家の中で愛犬だけが感じ取る“邪悪な存在”。元TBSアナが激推しする犬目線のホラー映画が傑作だった
2010年にTBSに入社し、『朝ズバッ!』『報道特集』などを担当したのち、2016年に退社したアンヌ遙香さん(40歳・以前は小林悠として活動)。
20年間生活した東京をあとにして、故郷北海道で自然や犬との気ままなシンプルライフを楽しむアンヌさん。本連載では、40代の今だから感じる日々のあれこれを綴ります。
【過去記事】⇒連載「アンヌ遙香の北海道シンプルライフ」を読む
第88回となる今回は、アンヌさんが試写で鑑賞した映画『グッド・ボーイ』について綴ります(以下、アンヌさんの寄稿です)。
猫や犬と暮らしている人なら、一度は経験があるのではないでしょうか。
誰もいないはずの部屋の隅をじっと見つめる。突然、何もない空間に向かって吠え出す。あるいは、そこに何かがいるかのように耳を澄ませる……。

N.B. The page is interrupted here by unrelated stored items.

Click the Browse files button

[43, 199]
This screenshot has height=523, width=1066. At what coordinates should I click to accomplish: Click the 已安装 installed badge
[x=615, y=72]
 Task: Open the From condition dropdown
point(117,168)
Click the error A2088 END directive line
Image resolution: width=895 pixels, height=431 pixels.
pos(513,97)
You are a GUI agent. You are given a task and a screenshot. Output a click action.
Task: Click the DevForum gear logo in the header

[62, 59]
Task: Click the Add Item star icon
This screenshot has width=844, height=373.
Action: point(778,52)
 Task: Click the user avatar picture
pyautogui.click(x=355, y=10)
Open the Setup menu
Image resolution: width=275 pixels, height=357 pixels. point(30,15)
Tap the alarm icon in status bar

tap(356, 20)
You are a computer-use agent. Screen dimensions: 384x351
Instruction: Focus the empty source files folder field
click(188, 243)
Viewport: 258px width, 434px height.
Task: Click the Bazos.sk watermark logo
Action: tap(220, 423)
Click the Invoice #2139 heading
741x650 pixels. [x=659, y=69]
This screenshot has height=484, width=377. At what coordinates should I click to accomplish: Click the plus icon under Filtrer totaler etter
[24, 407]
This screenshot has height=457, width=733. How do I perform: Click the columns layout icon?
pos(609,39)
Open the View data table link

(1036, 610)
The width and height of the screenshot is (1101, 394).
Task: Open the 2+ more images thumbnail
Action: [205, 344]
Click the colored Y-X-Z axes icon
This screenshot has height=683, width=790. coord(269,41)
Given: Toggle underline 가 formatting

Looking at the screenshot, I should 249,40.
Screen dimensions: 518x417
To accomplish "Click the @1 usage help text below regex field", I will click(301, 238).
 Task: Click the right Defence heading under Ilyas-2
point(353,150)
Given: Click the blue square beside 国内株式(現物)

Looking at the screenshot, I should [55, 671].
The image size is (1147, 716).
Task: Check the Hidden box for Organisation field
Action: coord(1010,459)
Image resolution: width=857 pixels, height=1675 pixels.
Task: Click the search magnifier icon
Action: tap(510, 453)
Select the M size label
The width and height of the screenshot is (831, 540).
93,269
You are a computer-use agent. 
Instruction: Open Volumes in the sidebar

「犬には人間に見えない何かが見えているのではないか」
そんな想像をしたことがある人は少なくないと思います。
私が試写で鑑賞した映画『グッド・ボーイ』は、まさにその発想から生まれた作品。実はこの映画、アメリカで大絶賛され、SNSを中心に話題沸騰。私自身絶対日本でも公開してほしいと強く強く願っていた作品なのです。
今日は語らせてください。前代未聞、犬を主人公にしたホラー映画、が誕生しました。
主人公はインディーという犬。大好きな飼い主・トッドと二人で暮らしていますがトッドは病を患い、療養のため亡き祖父が残した森の中の古い家へ引っ越すことになります。
その家には不穏な背景がありました。何人もの住人が長く住めなかったこと。
祖父自身もそこで亡くなったこと。
そして祖父が飼っていたゴールデンレトリーバーが、祖父の死後に姿を消したこと。
この映画は、数々の恐怖演出を徹底した犬の目線で描いていきます。
カメラはほとんど常にローアングル。人間の顔はほとんど映らず、インディのちょっとした表情の動きや、びくっとした反応にフォーカスしていきます。説明も必要最低限。
はたしてこの家には何かあるのか、この世のものではない何かがあるのではないか……とドキドキしながら観ていく中で、ひとつ重要な要素として忘れてはならないのは「犬が見ている世界」と「人間が見ている世界」が決して同じではないということ。